Contrepoint : Un art en manque de respect

 Par Khaled TEBOURBI
A propos du traitement de la musique par nos radios et nos télés beaucoup a été dit et redit déjà. Ramadan y «contribue», du reste. Des années, maintenant, c’est la période où le chant, sous toutes ses formes, subit le plus de dégâts. Simple : tout le monde s’y met. Tout le monde estime y apporter son «petit grain de sel», sa «petite folie», son «petit génie». On y perd tous à la fin
La «Hadhra» bat des records, on le sait. Depuis la magnifique création de Agrebi et Jaziri, mi-90, le genre est empiété, agressé, infesté de dilettantes, d’imitateurs, et ces derniers temps, proprement d’intrus. Le chant soufi avait encore sa science, ses maîtres et sa hiérarchie au lendemain de l’indépendance. Une tradition séculaire le considérait comme le chant de base. Presque au même titre que la psalmodie. Qui avait «la voix pour», qui en avait perçu les finesses, compris l’esprit, bravé l’ardu, surmonté les difficultés, était jugé apte à tout chanter. A plus forte raison. A fortiori. Les grands mounchidines d’Egypte (Cheikh Yassine, cheikh Ahmed Ettouni, et tant d’autres encore), nos mounchidines historiques(Srih, Ben Mahmoud, Hmida Ajej, Barraq), ne souffraient nulle comparaison avec les chanteurs de la«variété». Jusqu’avec les plus reconnus. Seuls ceux qui avaient fait leur apprentissage dans «la tariqa» forçaient plus ou moins les avis.
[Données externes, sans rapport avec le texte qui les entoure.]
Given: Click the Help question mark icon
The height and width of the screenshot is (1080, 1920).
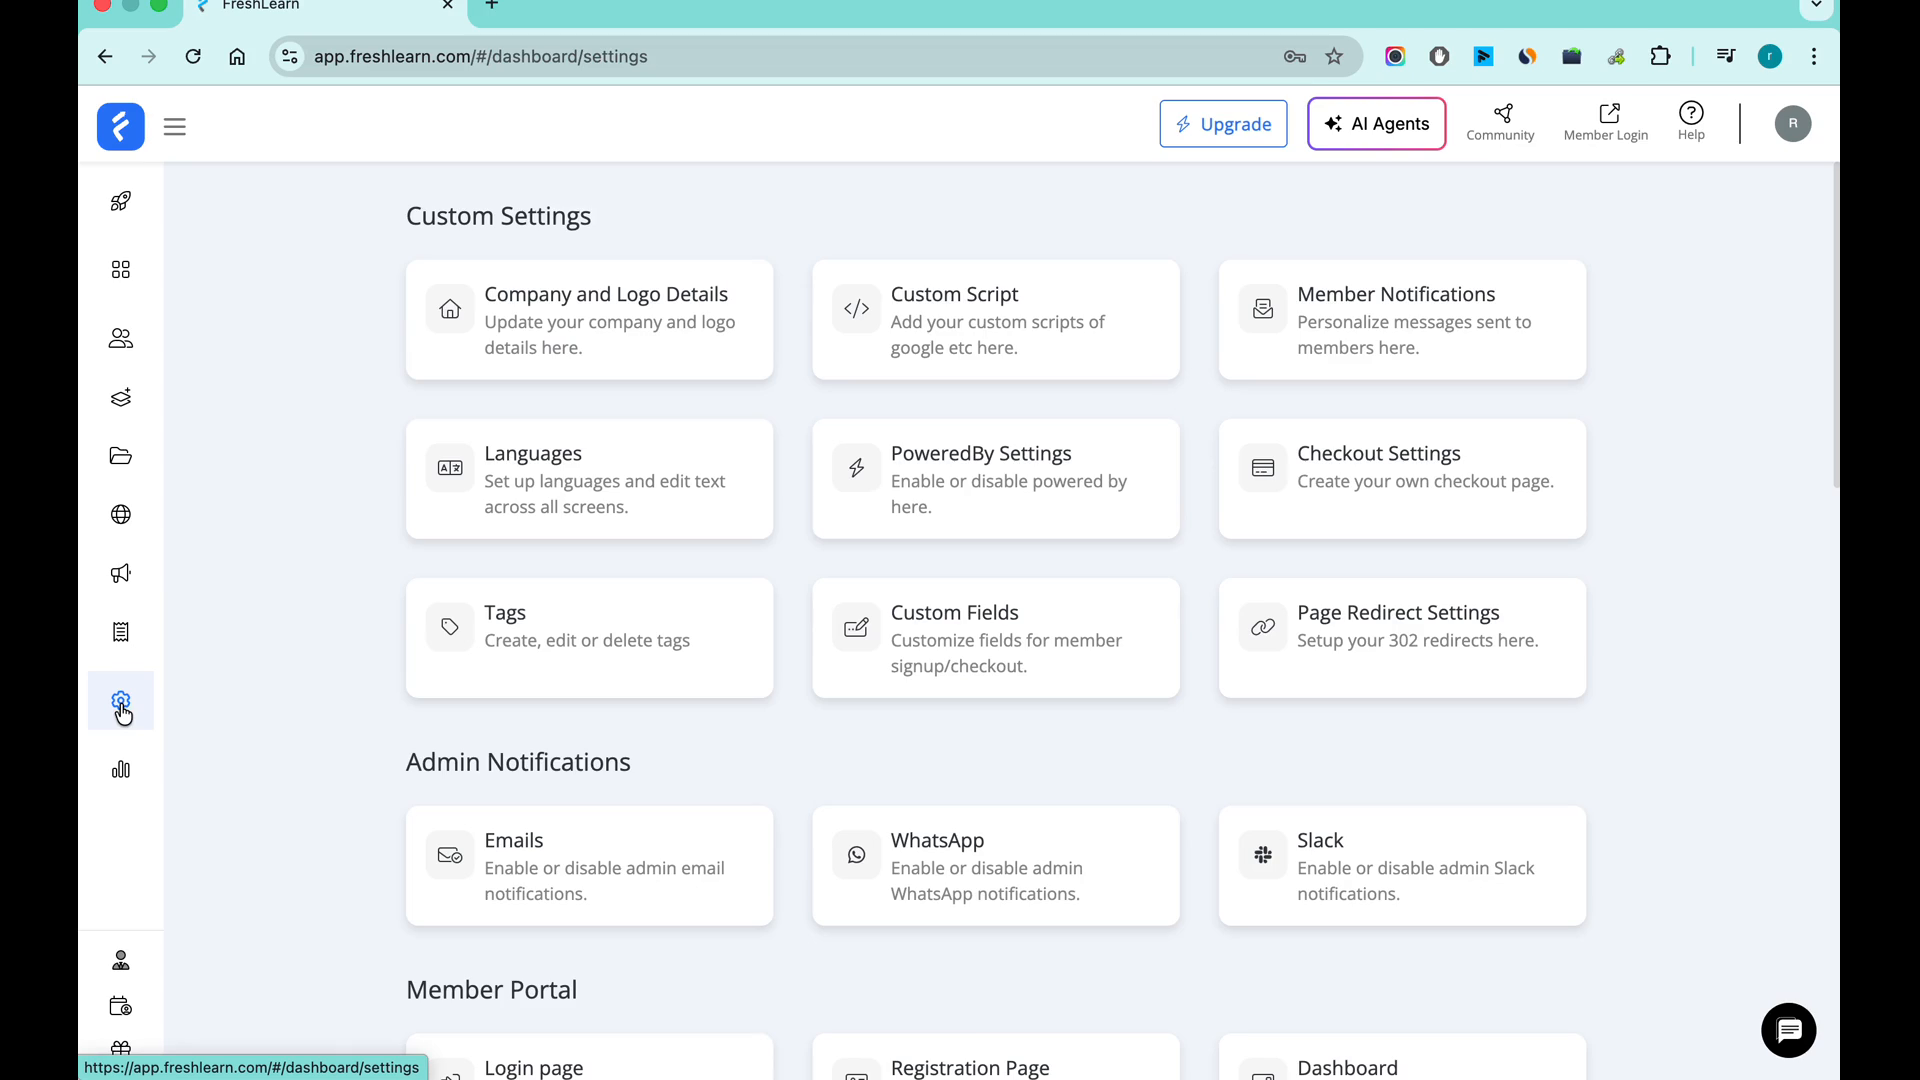Looking at the screenshot, I should 1691,122.
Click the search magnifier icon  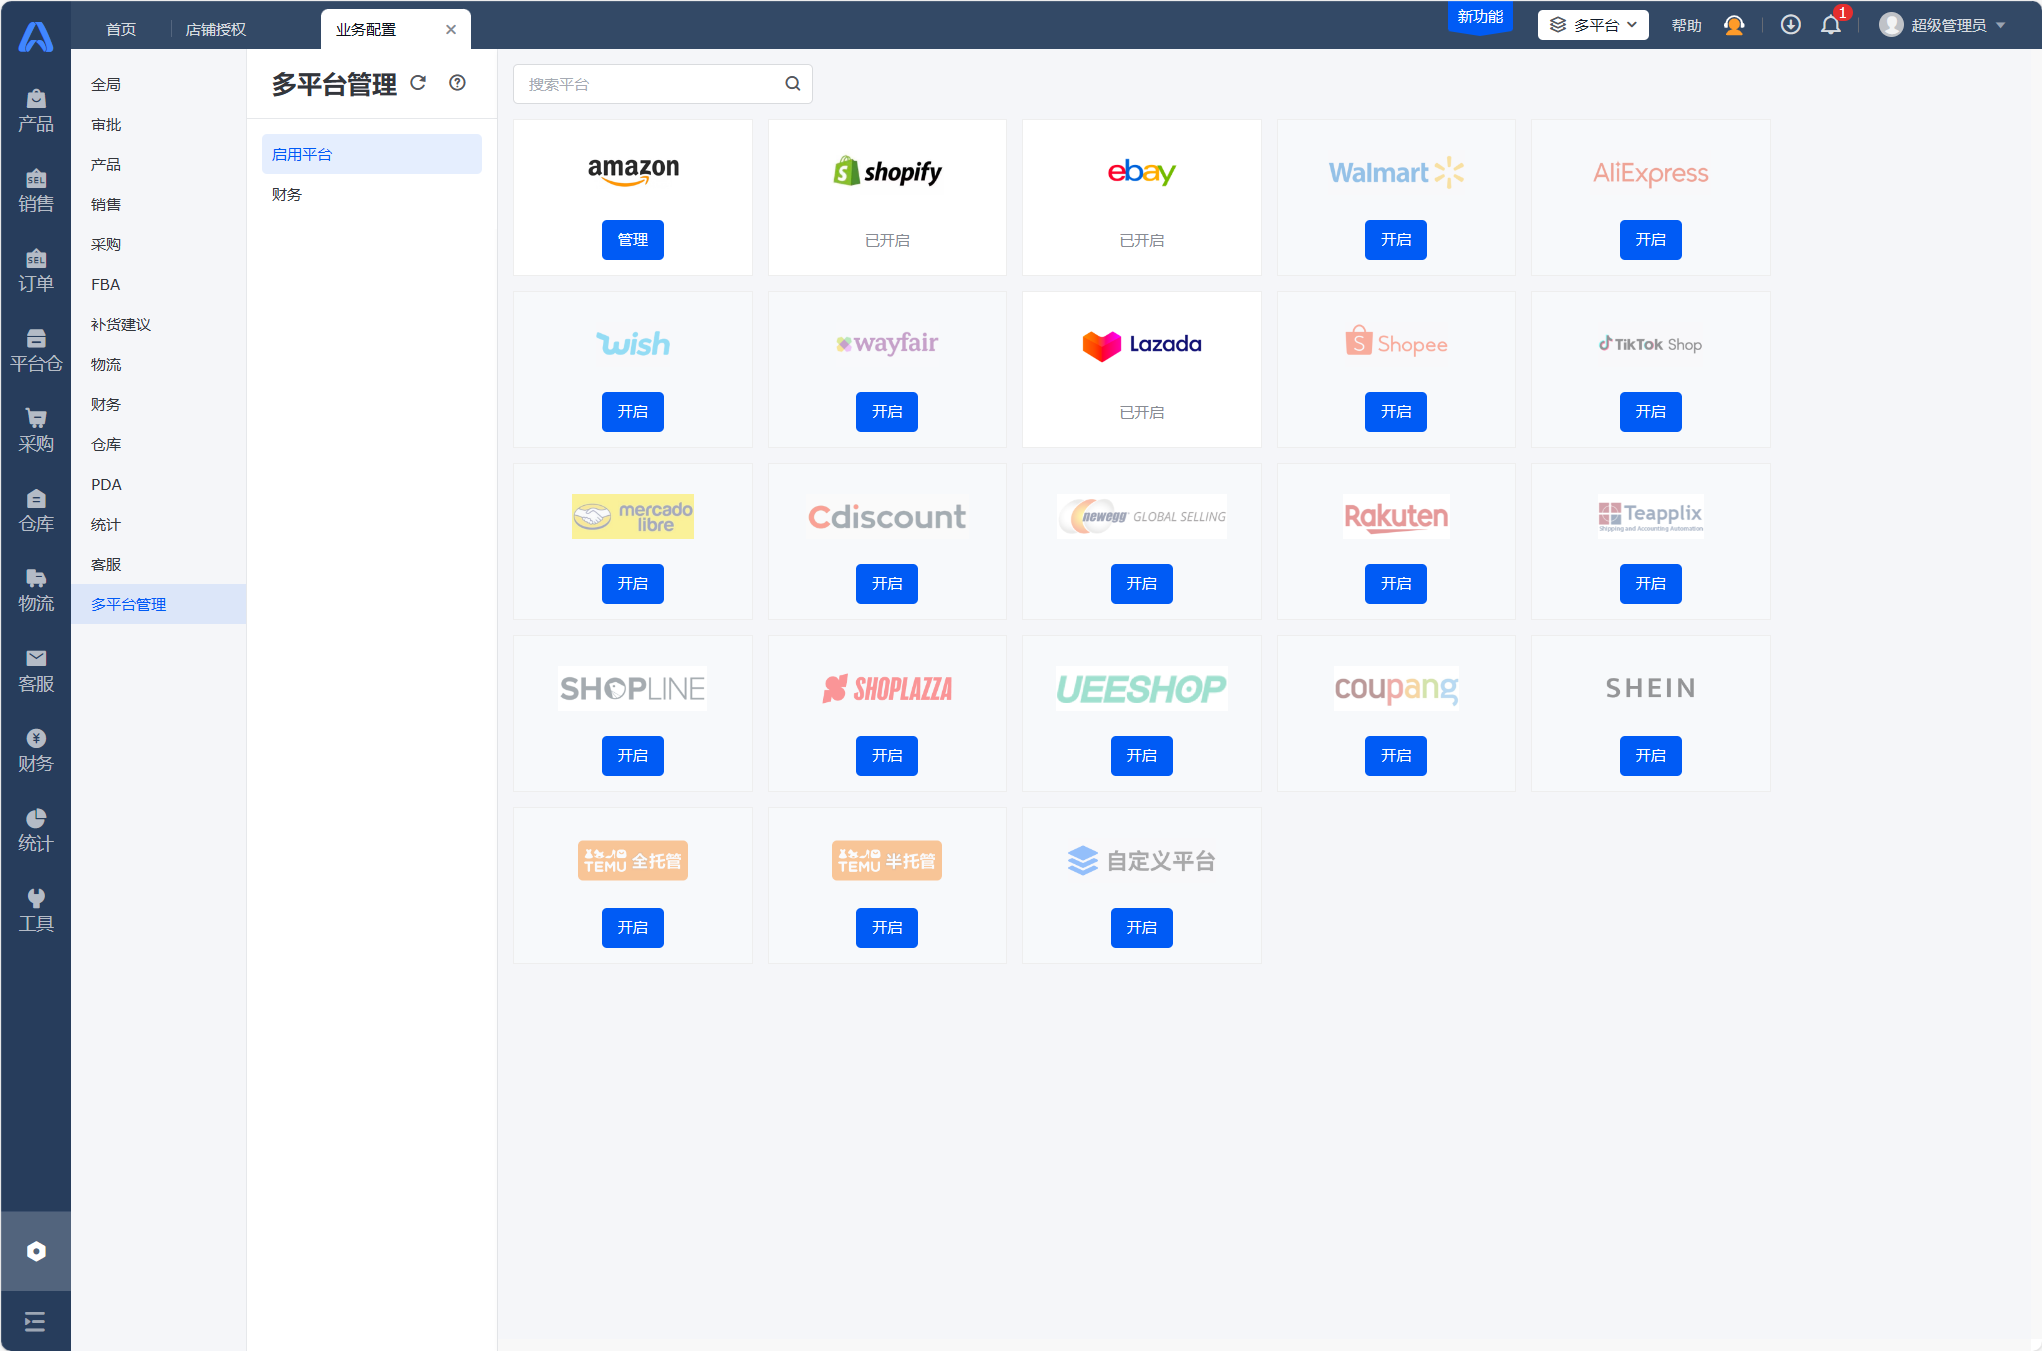792,84
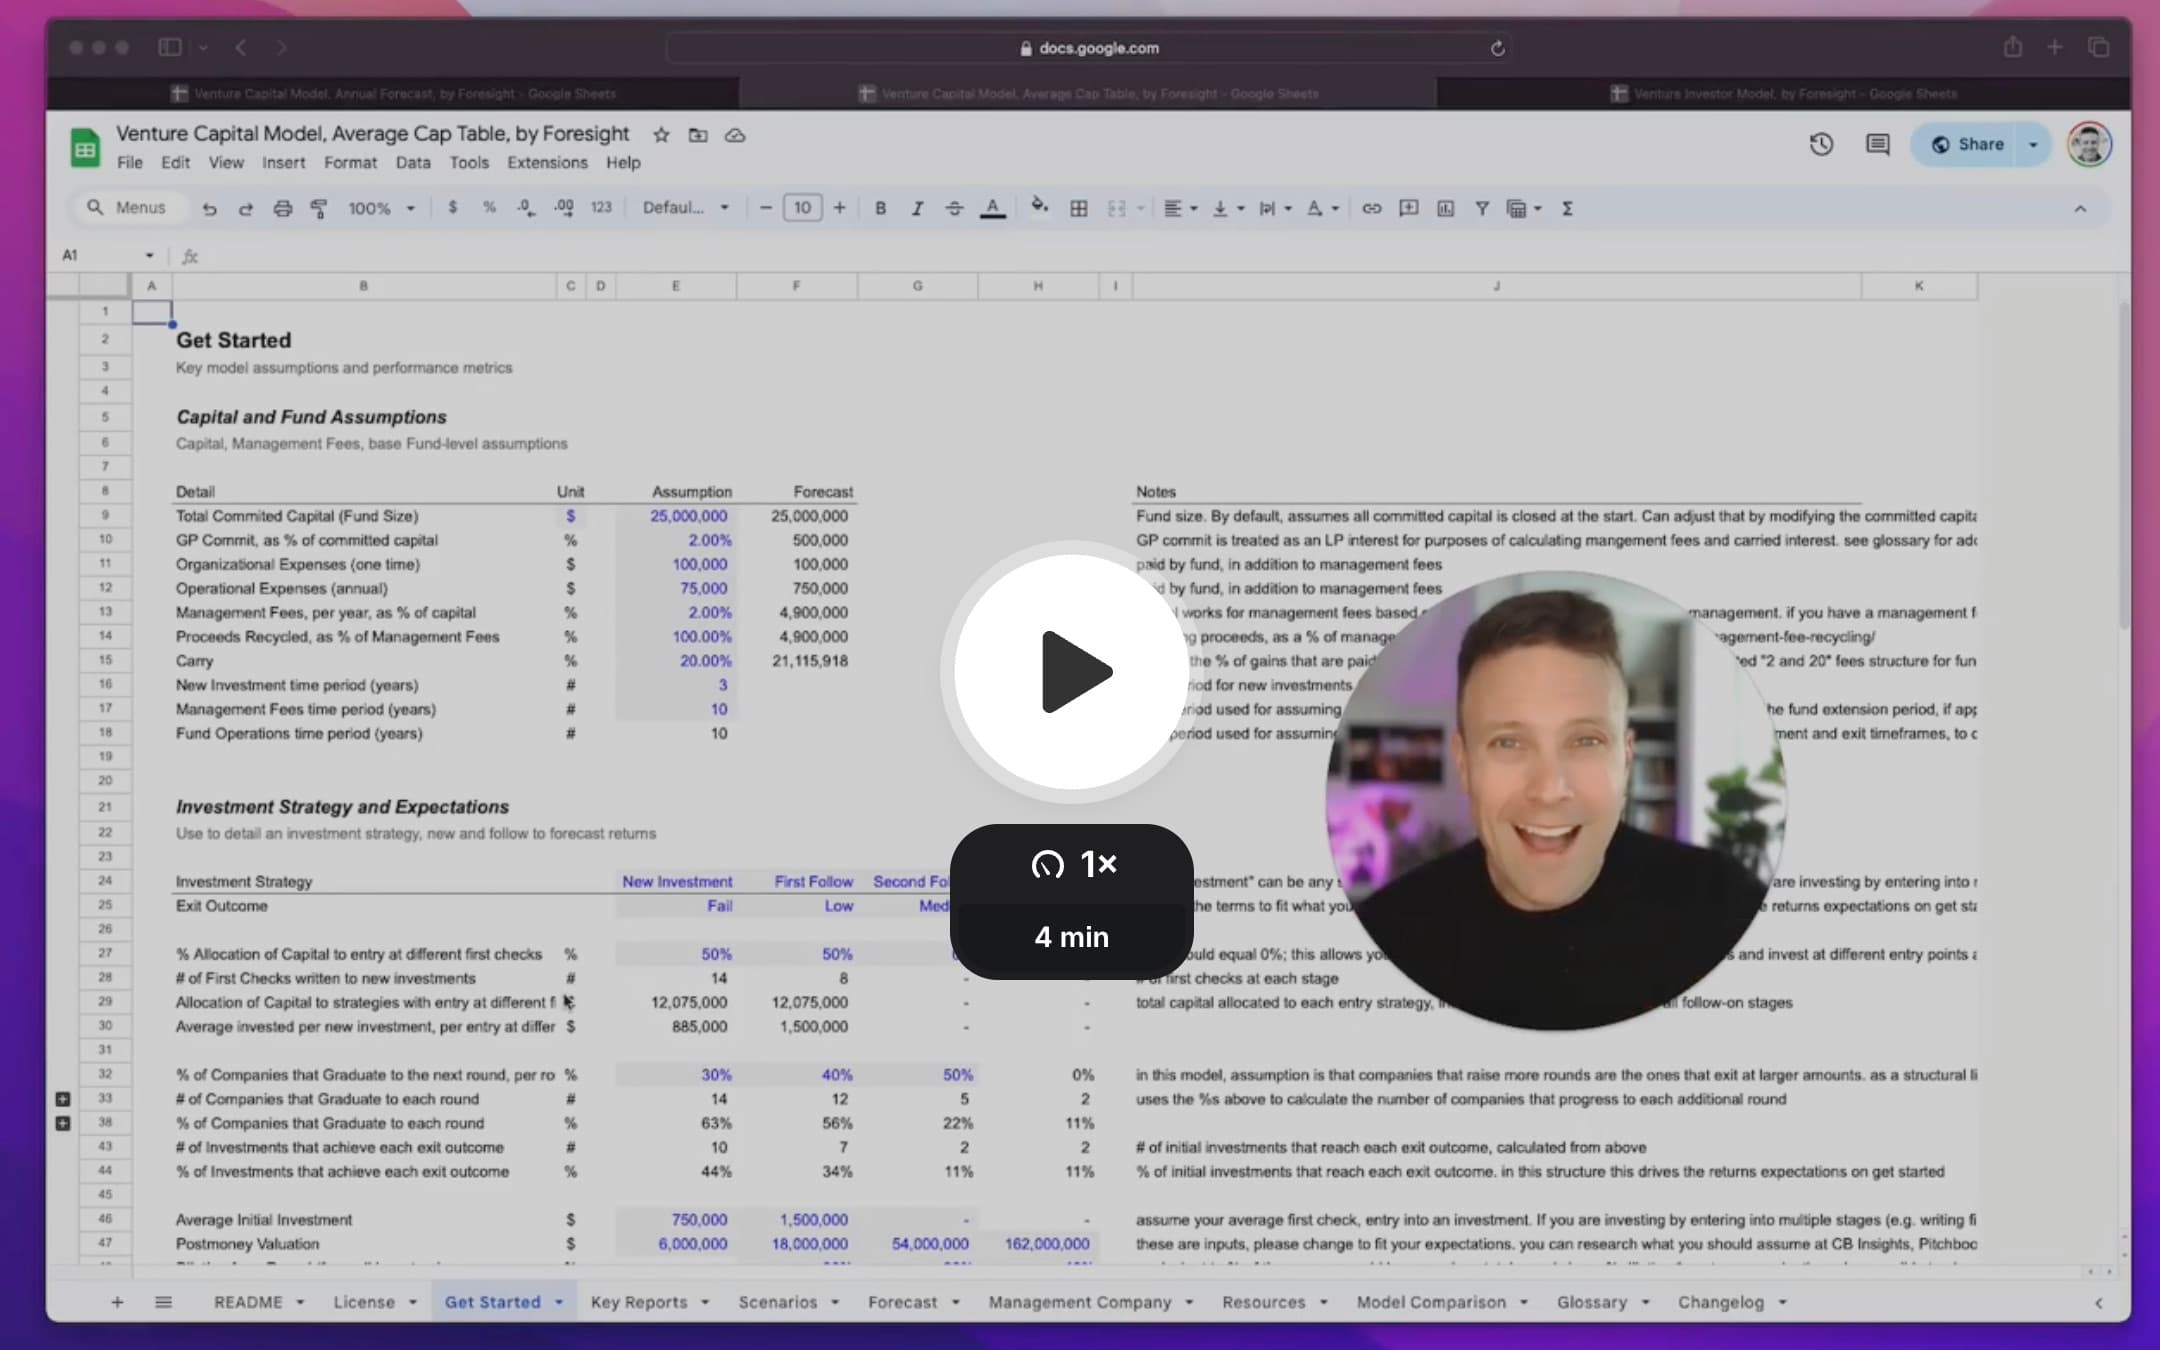
Task: Select the paint format tool
Action: [319, 208]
Balayé tout cela ! On ne sait au juste : peut-être par effet d’époque, par effet de mode. Peut-être est-ce le libéralisme, peut-être est-ce la mondialisation. On résume, nous, on s’en tient au résultat, au constat : c’est un art entier qui bascule là, qui perd ses voix, ses maîtres, ses auteurs, ses créateurs, ses valeurs, ses auditeurs même. Son prestige et son aura, tout à la fois.
La «Hadhra» aujourd’hui ? Le divertissement populaire (populiste ?) par excellence. Et un gagne-pain pour les festivals, la radio et la télévision. Musicalement : que des non voix, que des non chants, des «arènes» et des «scènes» livrées à la cacophonie. Et des spectacles télévisuels en trompe-l’œil, «cafouillant», « détonant», dissonant.
Autre grosse victime : le tarab. Eh oui, rien que cela. Au sens classique, académique, du terme, c’est le «ghinaa», c’est-à-dire, au regard de la tradition fondatrice, la musique arabe dans son intégralité, dans sa complétude, dans sa perfection. Ce tarab périclite à son tour. Il était l’apanage des voix d’exception, des chanteurs les plus performants, de la critique savante, des présentateurs avisés. Il est une «proie» commune, désormais. Abandonné à qui s’en réclame. Entendre, les voix nulles, les commentateurs impréparés, les chroniqueurs et les animateurs sans expérience et sans formation.
Hadhra, tarab, la vérité est que c’est la musique entière qui vit en manque de respect.
Les médias, en général, lui réservent moins de place. Ou s’il y en a, c’est pure promo. Les radios et les télés en diffusent, bien sûr, mais en moindre quantité qu’il y a une époque et, prioritairement, pour une question d’audience, donc de recettes, en moindre qualité. La critique musicale s’amenuise quant à elle. Non pas, forcément, que les critiques manquent, le mal est que l’on n’en a plus tellement besoin.
Le regret, peut-être, ce dernier Ramadan:deux feuilletons, bien écrits, bien castés, bien filmés, bien suivis («Maestro» de Lassaâd Oueslati et «Nouba» de Abdelahmid Bouchnaq), qui abordaient en plein le thème de la musique, mais qui nous ont paru hésiter sur le juste détail musical ou vocal, le bon «gestus», la réalité de la musique et des musiciens. Dans «Maestro», nettement plus (le style et le phrasé du générique de Lotfi Bouchnaq dans «Nouba» exceptés) : des chutes de tonalités, des instruments désaccordés, et un maestro trop démonstratif alors que l’on interprétait juste deux petites chansons.

On eût apporté le soin et l’attention qu’il faut à la musique (au thème principal après tout), on l’eût mieux respectée, les œuvres auraient eu plus d’allure. Plus de crédit.